Fizemos a primeira edição da Xapuri lá mesmo, na Reserva, em uma noite. Optamos por centrar na pauta socioambiental. Nossa primeira capa foi sobre os povos indígenas isolados do Acre: ‘Isolados, Bravos, Livres: Um Brasil Indígena por Conhecer”. Depois de tudo pronto, Jaime inventou de fazer uma outra boneca, “porque toda revista tem que ter número zero”.

Dessa vez finquei pé, ficamos com a capa indígena. Voltei pra Brasília com a boneca praticamente pronta e com a missão de dar um jeito de imprimir. Nos dias seguintes, o Jaime veio pra Formosa, pra convencer minha irmã Lúcia a revisar a revista, “de grátis”. Com a primeira revista impressa, a próxima tarefa foi montar o Conselho Editorial.

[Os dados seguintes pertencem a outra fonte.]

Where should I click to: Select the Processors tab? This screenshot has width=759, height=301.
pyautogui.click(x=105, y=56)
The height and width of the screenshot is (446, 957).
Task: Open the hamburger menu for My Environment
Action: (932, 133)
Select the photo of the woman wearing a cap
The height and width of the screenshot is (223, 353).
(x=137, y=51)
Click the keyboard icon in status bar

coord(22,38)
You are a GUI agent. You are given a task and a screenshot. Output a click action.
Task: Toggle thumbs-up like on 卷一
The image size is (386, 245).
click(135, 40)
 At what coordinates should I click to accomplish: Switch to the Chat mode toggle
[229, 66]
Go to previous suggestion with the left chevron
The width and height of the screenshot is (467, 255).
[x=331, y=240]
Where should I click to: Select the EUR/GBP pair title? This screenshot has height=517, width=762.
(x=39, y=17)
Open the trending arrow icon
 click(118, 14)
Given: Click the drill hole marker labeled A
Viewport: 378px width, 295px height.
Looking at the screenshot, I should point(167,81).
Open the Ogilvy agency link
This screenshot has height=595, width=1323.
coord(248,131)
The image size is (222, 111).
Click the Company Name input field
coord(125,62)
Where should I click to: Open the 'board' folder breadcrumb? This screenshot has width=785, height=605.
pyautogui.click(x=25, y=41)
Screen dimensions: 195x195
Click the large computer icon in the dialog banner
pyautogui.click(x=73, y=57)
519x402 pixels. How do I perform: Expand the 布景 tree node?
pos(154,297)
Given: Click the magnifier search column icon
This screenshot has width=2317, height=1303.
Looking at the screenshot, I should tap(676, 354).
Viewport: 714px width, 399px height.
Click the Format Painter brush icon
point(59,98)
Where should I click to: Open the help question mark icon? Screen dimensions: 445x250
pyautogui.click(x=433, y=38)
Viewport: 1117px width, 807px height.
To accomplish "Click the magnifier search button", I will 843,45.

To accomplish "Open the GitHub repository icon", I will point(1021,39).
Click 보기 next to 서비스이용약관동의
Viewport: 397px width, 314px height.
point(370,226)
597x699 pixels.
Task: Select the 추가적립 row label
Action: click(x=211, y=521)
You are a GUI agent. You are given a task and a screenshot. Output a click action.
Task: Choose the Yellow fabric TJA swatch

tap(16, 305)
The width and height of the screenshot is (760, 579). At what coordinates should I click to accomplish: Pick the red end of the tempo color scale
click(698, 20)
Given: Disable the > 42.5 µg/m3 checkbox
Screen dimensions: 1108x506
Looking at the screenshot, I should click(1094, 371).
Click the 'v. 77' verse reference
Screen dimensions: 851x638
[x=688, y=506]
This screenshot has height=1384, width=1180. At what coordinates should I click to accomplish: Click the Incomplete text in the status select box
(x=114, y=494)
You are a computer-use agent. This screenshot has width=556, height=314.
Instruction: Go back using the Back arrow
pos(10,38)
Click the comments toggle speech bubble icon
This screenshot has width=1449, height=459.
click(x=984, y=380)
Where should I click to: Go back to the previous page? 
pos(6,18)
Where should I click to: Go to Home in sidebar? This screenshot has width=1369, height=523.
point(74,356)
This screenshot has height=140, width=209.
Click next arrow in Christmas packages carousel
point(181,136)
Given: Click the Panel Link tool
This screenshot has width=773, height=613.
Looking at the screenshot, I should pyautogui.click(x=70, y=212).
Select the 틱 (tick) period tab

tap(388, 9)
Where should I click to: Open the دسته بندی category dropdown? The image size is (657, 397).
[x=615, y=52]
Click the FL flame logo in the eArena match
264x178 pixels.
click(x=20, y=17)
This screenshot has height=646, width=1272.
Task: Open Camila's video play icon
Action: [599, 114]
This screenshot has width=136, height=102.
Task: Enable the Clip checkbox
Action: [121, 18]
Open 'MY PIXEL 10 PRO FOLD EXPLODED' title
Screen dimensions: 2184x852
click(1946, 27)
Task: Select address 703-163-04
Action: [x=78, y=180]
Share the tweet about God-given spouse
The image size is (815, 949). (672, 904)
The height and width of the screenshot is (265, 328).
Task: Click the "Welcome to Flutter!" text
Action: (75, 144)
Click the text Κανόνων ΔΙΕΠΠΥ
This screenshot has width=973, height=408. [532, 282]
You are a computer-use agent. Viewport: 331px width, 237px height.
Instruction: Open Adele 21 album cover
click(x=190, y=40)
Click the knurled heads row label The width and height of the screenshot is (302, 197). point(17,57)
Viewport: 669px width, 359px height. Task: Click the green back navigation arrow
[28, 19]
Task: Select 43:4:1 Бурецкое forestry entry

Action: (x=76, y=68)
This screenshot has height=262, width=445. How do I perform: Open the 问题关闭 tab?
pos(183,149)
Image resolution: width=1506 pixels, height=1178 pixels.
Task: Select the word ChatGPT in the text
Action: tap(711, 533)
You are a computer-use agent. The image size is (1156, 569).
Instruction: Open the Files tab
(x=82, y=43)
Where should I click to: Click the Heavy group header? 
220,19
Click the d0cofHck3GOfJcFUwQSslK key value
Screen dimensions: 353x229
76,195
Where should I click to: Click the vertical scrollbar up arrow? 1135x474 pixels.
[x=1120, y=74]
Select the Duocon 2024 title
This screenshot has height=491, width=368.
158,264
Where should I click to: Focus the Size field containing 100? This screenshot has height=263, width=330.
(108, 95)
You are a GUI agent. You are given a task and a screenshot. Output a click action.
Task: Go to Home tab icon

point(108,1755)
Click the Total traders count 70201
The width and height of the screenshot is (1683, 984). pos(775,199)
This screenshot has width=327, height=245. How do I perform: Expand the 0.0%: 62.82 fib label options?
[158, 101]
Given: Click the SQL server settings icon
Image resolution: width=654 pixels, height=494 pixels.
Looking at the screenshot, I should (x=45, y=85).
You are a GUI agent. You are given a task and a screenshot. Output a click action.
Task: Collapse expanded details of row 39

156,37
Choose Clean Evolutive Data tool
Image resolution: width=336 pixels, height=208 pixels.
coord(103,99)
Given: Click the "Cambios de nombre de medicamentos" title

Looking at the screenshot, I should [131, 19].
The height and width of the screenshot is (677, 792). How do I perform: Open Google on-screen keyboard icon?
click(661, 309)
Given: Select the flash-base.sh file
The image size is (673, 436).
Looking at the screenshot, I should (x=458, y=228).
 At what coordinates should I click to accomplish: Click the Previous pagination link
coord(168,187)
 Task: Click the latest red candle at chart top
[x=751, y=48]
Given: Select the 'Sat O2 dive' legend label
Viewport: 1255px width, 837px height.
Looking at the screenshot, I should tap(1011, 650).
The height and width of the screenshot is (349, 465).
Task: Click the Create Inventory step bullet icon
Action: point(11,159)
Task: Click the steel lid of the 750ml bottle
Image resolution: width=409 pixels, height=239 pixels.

Jaime fez questão de visitar, explicar o projeto e convidar pessoalmente cada conselheiro e cada conselheira (até a doença agravar, nos seus últimos meses de vida, nunca abriu mão dessa tarefa). Daqui rumamos pra Goiânia, para convidar o arqueólogo Altair Sales Barbosa, nosso primeiro conselheiro. “O mais sabido de nóis,” segundo o Jaime.

Trilhamos uma linda jornada. Em 80 meses, Jaime fez questão de decidir, mensalmente, o tema da capa e, quase sempre, escrever ele mesmo. Às vezes, ligava pra falar da ótima ideia que teve, às vezes sumia e, no dia certo, lá vinha o texto pronto, impecável.

Na sexta-feira, 9 de julho, quando preparávamos a Xapuri 81, pela primeira vez em sete anos, ele me pediu para cuidar de tudo. Foi uma conversa triste, ele estava agoniado com os rumos da doença e com a tragédia que o Brasil enfrentava. Não falamos em morte, mas eu sabia que era o fim.

Hoje, cá estamos nós, sem as capas do Jaime, sem as pautas do Jaime, sem o linguajar do Jaime, sem o jaimês da Xapuri, mas na labuta, firmes na resistência. Mês sim, mês sim de novo, como você sonhava, Jaiminho, carcamos porva e, enfim, chegamos à nossa edição número 100. E, depois da Xapuri 100, como era desejo seu, a gente segue esperneando.

Fica tranquilo, camarada, que por aqui tá tudo direitim.